En somme, tout comme pour l’investissement, l’AECG ouvre la voie à ce qui pourrait faire modèle en matière de coopération réglementaire : un dialogue ouvert et transparent entre régulateurs.
Et maintenant ?
L’AECG a été approuvé par le Parlement européen le 15 février 2017 et par le Sénat canadien le 18 mai, permettant ainsi son application provisoire. La date en est maintenant connue, soit le 21 septembre 2017 (5), mais rien n’est encore joué. Il lui reste une dernière étape à franchir : sa ratification par les États membres de l’UE, un processus qui prendra encore des mois. L’avis donné, le 16 mai 2017, par la Cour de justice de l’Union européenne (CJUE) sur la compétence exclusive ou non de l’Union vient néanmoins éclaircir le paysage. Saisie par la Commission à propos de l’accord UE-Singapour, la CJUE reconnaît la compétence de celle-ci sur tous les domaines couverts par l’accord, y compris l’investissement, à l’exception notable cependant de deux volets : les investissements étrangers autres que directs, autrement dit les investissements de portefeuille, et le régime de règlement des différends entre investisseurs et États.
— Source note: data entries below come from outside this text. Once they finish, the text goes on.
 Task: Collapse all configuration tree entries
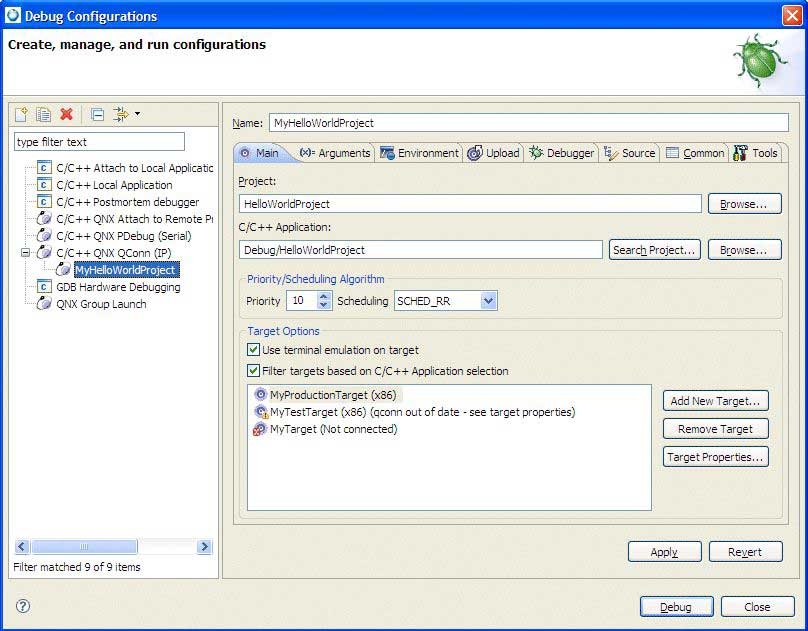[96, 113]
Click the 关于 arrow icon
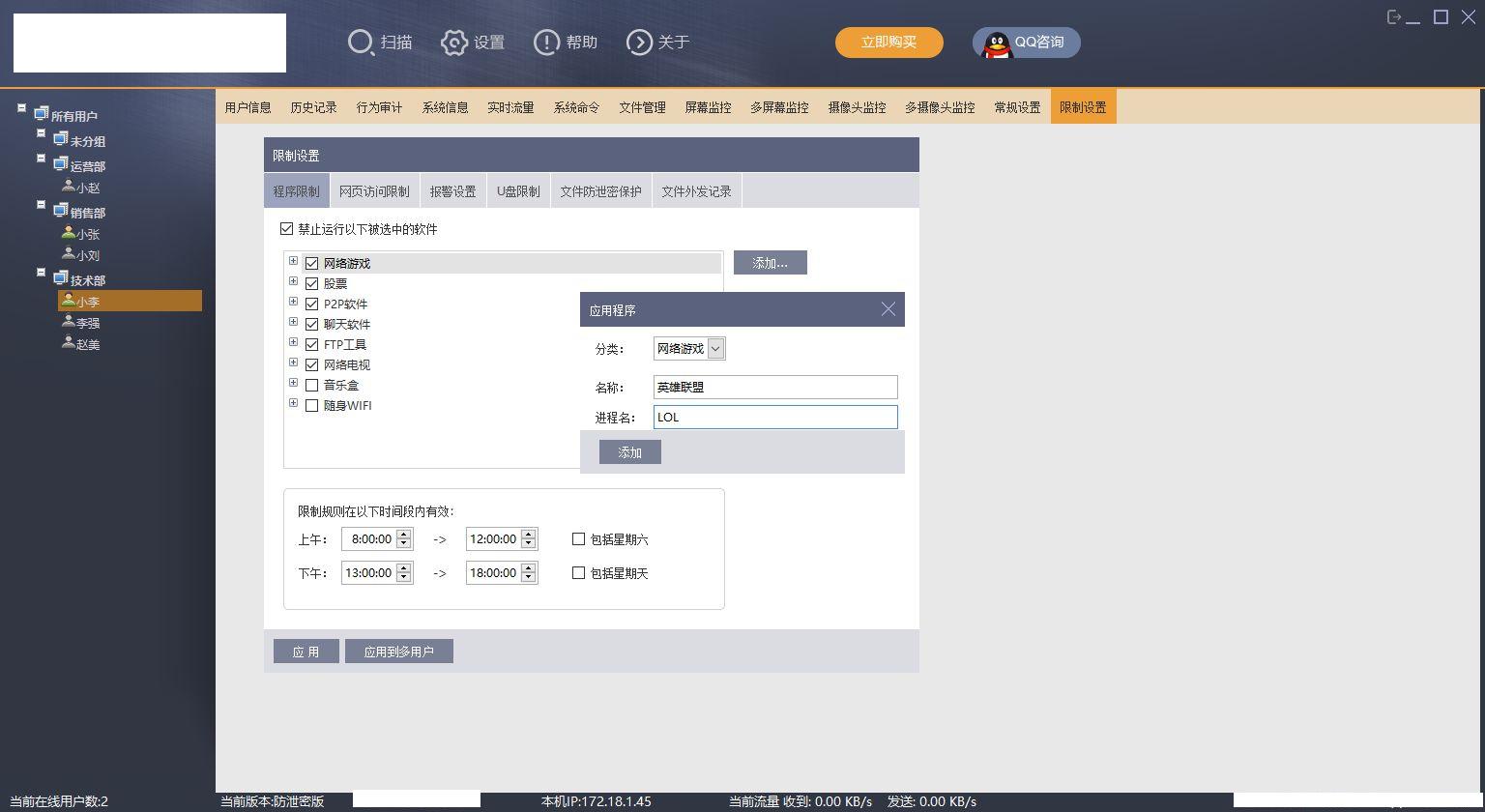This screenshot has width=1485, height=812. [x=638, y=43]
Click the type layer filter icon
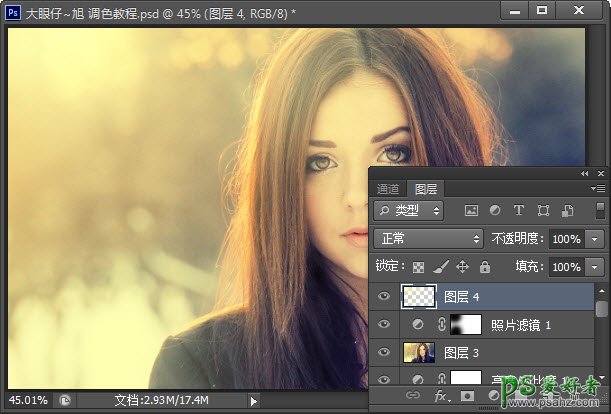Screen dimensions: 611x414 (519, 211)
Et la Cour de conclure que « l’accord ne peut pas être conclu, en l’état, sans la participation des États membres ». La décision de la Cour ne va sans doute pas rassurer les partenaires commerciaux de l’UE, mais en même temps, le périlleux parcours traversé par l’AECG pour sa ratification aura permis de bonifier l’accord et de rapprocher davantage les préoccupations commerciales des préoccupations citoyennes. C’est un point aussi à considérer. Surtout si cet accord doit devenir un modèle !
Tout comme pour l’investissement, l’AECG ouvre la voie à ce qui pourrait faire modèle en matière de coopération réglementaire : un dialogue ouvert et transparent entre régulateurs.